Los retratos que construye la voz narrativa son impresionantes. A través de las descripciones poéticas podemos representarnos el carácter despreciable de las hermanas Moncada: “Con el resto de sus fuerzas interrogó a las viejas y las vio pintadas y simiescas, sus cabellos de yodo, las mejillas agrietadas y los ojos con fulgores dementes”. De esta manera, y como en el caso de la tía Carlota, los lectores reaccionamos con cierto desdén hacia los personajes descritos. Es importante señalar que al principio del relato se describe la vida cotidiana de las dos mujeres:
No era el polvo sobre el mantel calado, ni los panes diminutos envueltos en la servilleta, ni la compota de manzana, ni siquiera el ramo de mastuerzos, lo que instigaba su llanto: era la ternura de las viejas irreales, su descubierto oficio de amor.
Perdían horas con sus macetas, cuidaban cada flor como si fuera la carita de un niño. Cubrían los altos muros de enredaderas con el mismo entusiasmo con que labraban sus manteles.
El pozo lo cubrieron con gruesa tarima y sobre la superficie pulida colocaron un San José de piedra y jarrones con begonias. En compañía del santo se sentaban a coser por las tardes.
Aunque después la cotidianidad y la monotonía son quebrantadas por la escena grotesca en la que Raquel descubre a las Moncada en una fiesta ficticia: “En un entredós, soberbias y tenues, Monina y la Nena se transfiguraban de sobrias y adustas en mundanas y estridentes. El regodeo y la afectación con que hablaban venía en asco a los inseparables ojos de la profesora. Cuando se levantó la Nena para ofrecer de lo que comían a huéspedes invisibles: ‘Por favor, Excelencia’, ‘Le suplico, Condesa’, ‘Barón, yo le encarezco’, triunfó la seducción de las alhajas”. Resulta interesante esta escena de la fiesta, ya que en ella miramos a dos mujeres viejas en una situación decadente. El ambiente y la representación de los personajes nos recuerda a las jamonas de la narrativa mexicana decimonónica, como la de José Tomás de Cuéllar. La diferencia entre ésta y aquélla es que cuando el narrador de Guadalupe Dueñas habla de las mujeres en la fiesta grotesca, no busca mostrar una sociedad en decadencia ni aleccionar a su lector, sino que sólo usa la escena para que las viejas, al sentirse descubiertas por Raquel, tengan un motivo para arrojarla al pozo. Este uso distinto de personajes —que ya habían aparecido en la tradición de la narrativa mexicana— se encuentra estrechamente relacionado con la renovación del discurso literario.
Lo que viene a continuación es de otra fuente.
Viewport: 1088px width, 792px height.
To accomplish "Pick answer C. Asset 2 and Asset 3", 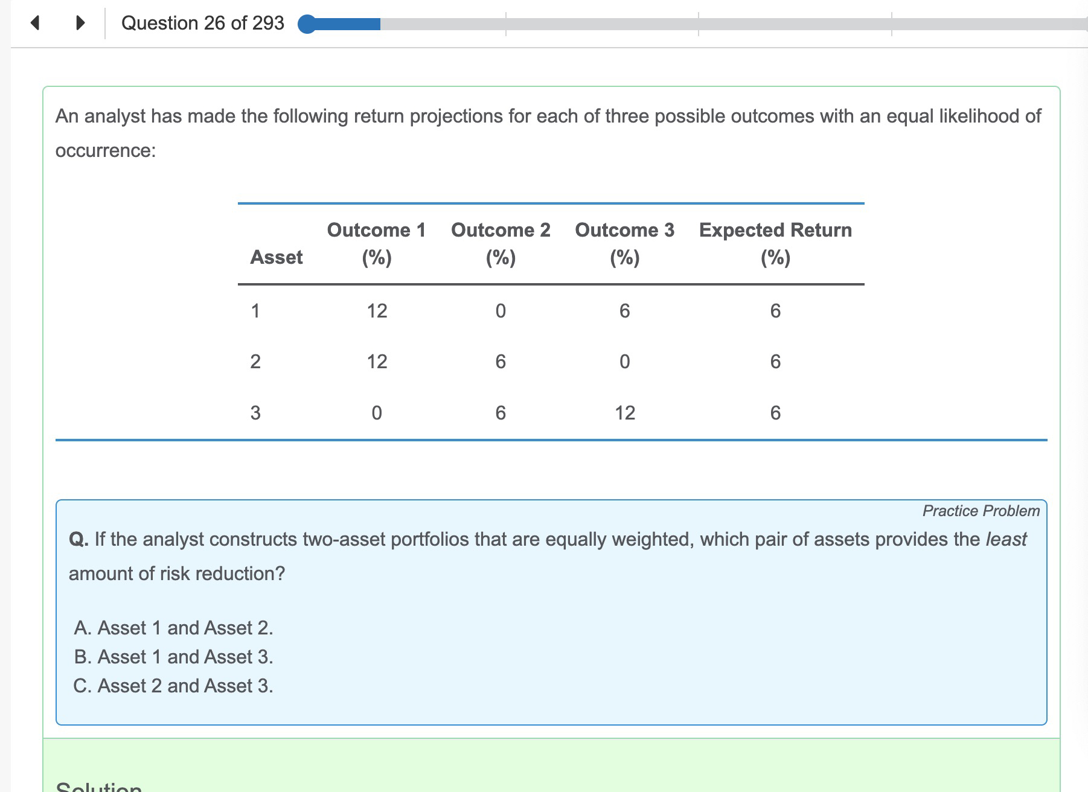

En los dos cuentos de Guadalupe Dueñas observamos la construcción de subjetividades femeninas de la provincia mexicana dentro de una narrativa poética. Esto nos habla de que la autora creó artefactos literarios en los que se leía el mundo de una manera distinta a la que lo habían hecho los narradores de décadas previas, por ejemplo, los de la novela de la Revolución.
Referencias Bibliográficas
– Dueñas, Guadalupe, Tiene la noche un árbol, México, Fondo de Cultura Económica, México, 1985 (Lecturas Mexicanas, 82).
– Marchese, Angello y Faradellas, Joaquín: Diccionario de retórica, crítica y terminología literaria, 7ª edición, Barcelona, Ariel, 2000 (Letras e ideas).
– Martínez Carrizales, Leonardo, “Guadalupe Dueñas 1920-2002”, en: Revista de la Universidad Nacional Autónoma de México, abril 2002, pp. 59-60.